The other day, I wrote a post on smoothies, which sparked a discussion/debates, with some saying smoothies are bad for you, others saying they're good.
I think here's where the confusion comes in, which even though I mentioned, I perhaps didn't make clear - and the answer is - it depends on the smoothie :)
Yes, it's true, store-bought juices and smoothies are just as bad as what gave me prediabetes - soda.
I don't eat sweets (never have, too sweet for me - except occasional ice cream) and I am not overweight, so my doctor and I have determined that returning to my previous soda amount intake for the caffeine is the main culprit of my new prediabetes diagnosis.
(Last fall, I was mid-normal range with my hemoglobin A1c, I've suddenly jumped to 6.0 - right on the line between normal and prediabetic - because I've been exercising less/drinking more soda during COVID, which I had cut way down before COVID.)
Thus, for starters, smoothies are best made at home without ever adding sugar.
It's also important to keep the fruit content very low, so just "topping" your protein and fiber off with it. The protein and fiber are necessary in order to offset the sugar spike from fructose (fruit sugar).
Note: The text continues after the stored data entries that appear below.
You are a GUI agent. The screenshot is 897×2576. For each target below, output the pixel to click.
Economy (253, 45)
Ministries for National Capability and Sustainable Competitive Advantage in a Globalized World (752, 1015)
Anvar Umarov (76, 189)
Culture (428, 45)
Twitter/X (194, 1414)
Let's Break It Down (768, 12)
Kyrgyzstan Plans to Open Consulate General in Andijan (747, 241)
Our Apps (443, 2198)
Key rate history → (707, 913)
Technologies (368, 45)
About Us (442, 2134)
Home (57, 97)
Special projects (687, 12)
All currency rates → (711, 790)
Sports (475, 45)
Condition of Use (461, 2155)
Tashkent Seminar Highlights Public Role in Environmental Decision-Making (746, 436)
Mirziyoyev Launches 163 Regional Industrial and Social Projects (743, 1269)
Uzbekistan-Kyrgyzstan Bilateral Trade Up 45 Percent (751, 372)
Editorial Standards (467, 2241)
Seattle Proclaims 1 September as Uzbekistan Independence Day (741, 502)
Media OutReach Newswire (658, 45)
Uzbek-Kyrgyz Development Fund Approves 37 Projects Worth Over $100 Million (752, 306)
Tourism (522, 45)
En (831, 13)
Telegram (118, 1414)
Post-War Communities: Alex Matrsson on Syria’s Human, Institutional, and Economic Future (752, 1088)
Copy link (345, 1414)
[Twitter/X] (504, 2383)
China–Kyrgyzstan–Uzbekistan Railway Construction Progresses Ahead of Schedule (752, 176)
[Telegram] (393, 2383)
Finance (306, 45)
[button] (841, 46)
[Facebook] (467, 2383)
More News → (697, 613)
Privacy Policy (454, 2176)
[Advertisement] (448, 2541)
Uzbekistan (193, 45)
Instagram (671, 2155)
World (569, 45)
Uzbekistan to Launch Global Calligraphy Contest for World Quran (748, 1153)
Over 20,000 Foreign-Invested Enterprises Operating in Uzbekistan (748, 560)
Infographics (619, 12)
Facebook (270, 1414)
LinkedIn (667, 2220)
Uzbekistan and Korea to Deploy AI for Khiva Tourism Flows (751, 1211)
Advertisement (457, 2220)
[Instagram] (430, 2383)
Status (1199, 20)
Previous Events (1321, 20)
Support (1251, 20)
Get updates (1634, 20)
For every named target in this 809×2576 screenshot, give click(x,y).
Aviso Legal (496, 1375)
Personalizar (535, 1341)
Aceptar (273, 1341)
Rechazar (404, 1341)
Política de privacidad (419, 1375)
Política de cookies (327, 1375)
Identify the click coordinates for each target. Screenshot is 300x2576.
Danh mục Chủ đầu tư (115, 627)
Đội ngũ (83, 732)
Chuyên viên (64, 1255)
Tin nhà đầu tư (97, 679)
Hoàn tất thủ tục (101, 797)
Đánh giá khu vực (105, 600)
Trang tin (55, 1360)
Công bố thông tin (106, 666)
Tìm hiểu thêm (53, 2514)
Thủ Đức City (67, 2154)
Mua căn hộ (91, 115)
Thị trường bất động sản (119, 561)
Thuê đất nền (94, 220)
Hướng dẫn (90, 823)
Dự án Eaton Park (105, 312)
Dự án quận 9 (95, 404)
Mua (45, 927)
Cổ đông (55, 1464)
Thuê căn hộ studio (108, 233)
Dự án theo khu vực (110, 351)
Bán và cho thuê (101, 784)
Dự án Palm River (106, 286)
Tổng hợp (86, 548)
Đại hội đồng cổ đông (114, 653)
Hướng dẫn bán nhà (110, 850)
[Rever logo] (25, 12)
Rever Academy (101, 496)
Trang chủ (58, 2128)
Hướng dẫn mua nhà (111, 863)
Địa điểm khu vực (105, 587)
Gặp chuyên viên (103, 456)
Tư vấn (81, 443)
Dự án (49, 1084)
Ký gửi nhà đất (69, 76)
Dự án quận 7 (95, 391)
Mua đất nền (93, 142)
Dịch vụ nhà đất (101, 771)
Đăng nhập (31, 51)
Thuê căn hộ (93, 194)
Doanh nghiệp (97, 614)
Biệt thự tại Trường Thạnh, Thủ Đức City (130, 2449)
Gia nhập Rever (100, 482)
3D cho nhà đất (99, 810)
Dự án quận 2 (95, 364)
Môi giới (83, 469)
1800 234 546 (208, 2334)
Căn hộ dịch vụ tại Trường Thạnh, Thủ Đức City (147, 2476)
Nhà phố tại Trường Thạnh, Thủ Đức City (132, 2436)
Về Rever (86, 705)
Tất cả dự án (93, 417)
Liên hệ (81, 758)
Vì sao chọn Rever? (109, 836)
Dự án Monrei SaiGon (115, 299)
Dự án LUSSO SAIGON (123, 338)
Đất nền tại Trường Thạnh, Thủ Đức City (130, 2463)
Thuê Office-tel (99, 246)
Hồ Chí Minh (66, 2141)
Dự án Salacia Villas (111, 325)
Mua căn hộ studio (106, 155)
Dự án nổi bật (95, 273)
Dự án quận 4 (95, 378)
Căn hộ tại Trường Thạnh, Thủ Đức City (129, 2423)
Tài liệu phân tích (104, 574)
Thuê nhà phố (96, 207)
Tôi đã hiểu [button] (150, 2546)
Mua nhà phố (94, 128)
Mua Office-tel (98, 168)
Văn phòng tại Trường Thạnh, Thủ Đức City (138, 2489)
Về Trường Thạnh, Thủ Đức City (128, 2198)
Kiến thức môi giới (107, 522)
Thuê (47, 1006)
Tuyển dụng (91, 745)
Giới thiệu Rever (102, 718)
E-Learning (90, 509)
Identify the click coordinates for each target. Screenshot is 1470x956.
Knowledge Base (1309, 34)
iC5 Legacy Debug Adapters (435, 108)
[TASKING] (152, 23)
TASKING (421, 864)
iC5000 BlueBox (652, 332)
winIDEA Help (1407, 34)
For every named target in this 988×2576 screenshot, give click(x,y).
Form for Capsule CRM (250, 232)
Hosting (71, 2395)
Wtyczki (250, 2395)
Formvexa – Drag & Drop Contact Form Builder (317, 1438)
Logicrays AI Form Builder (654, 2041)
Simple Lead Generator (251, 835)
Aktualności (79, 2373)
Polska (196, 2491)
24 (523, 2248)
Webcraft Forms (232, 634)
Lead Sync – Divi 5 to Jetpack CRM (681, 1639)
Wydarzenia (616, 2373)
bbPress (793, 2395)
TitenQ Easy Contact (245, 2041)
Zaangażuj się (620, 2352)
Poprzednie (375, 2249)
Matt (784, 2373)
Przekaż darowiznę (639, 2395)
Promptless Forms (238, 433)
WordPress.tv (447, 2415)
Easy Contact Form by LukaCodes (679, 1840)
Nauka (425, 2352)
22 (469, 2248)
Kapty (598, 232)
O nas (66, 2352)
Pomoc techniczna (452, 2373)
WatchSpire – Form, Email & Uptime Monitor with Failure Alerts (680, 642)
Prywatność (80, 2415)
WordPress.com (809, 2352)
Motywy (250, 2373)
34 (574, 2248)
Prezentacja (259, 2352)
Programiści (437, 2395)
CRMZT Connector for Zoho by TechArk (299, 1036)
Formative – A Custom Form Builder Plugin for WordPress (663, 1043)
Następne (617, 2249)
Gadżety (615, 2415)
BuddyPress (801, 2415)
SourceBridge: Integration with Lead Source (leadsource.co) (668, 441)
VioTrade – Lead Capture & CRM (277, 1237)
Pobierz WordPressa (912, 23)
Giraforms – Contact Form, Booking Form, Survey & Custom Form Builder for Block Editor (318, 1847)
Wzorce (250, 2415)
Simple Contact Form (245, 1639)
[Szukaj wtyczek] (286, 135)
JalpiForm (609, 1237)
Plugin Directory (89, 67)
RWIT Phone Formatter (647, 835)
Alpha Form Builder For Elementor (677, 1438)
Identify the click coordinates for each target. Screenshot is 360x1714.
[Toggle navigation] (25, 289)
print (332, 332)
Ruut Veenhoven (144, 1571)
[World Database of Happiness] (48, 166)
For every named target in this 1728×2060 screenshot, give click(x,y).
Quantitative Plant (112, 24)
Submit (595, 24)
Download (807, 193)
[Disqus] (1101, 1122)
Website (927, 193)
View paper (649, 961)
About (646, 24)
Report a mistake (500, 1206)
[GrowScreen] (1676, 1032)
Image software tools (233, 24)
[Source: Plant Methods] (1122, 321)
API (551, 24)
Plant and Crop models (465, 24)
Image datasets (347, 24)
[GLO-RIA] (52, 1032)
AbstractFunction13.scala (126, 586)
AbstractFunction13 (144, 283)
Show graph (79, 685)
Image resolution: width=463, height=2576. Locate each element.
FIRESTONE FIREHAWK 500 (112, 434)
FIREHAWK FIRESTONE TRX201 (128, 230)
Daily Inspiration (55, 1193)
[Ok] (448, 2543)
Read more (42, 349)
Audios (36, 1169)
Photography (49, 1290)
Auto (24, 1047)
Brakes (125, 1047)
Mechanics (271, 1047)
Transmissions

If you don't have the protein and fiber, you might as well drink a full can of soda!
When I make my morning smoothies, they consist of mostly nonfat Greek yogurt and oatmeal, adding at most 2 strawberries with 5 blueberries with one-quarter of a banana, for one blender full, split between both Mark and myself.
If done in this way, tiny bit of fructose, combined with protein and fiber - it's actually very healthy for diabetics/prediabetics - but typically only first thing in the morning, when blood sugar is lowest. (Veggie smoothies in the afternoon.)